_What is being asked_
Starting at the first line of the entries below, output every line exactly, up to and including the line with "Given: Open the hamburger menu icon".

/---

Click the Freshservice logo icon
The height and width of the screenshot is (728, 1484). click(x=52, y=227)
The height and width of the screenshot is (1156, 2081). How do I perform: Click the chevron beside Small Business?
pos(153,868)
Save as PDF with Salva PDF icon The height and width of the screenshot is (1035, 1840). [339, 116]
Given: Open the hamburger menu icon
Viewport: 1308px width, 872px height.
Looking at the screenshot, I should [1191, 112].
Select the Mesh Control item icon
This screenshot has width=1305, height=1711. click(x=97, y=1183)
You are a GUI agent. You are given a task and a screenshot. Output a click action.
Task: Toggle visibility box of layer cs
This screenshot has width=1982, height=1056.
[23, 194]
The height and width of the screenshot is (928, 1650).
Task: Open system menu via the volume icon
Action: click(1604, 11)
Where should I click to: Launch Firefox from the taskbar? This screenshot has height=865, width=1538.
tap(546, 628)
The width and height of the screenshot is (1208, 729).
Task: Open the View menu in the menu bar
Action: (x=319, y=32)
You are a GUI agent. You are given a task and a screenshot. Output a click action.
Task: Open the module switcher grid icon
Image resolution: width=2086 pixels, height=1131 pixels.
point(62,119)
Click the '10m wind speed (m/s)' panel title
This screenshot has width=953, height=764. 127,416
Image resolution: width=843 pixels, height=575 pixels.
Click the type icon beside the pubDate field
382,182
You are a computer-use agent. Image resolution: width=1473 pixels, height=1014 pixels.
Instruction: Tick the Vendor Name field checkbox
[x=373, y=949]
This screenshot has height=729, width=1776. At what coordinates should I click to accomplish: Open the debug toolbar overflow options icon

\---

_Task result_
Click the Freshservice logo icon
The height and width of the screenshot is (728, 1484). click(x=52, y=227)
The height and width of the screenshot is (1156, 2081). How do I perform: Click the chevron beside Small Business?
pos(153,868)
Save as PDF with Salva PDF icon The height and width of the screenshot is (1035, 1840). [339, 116]
Given: Open the hamburger menu icon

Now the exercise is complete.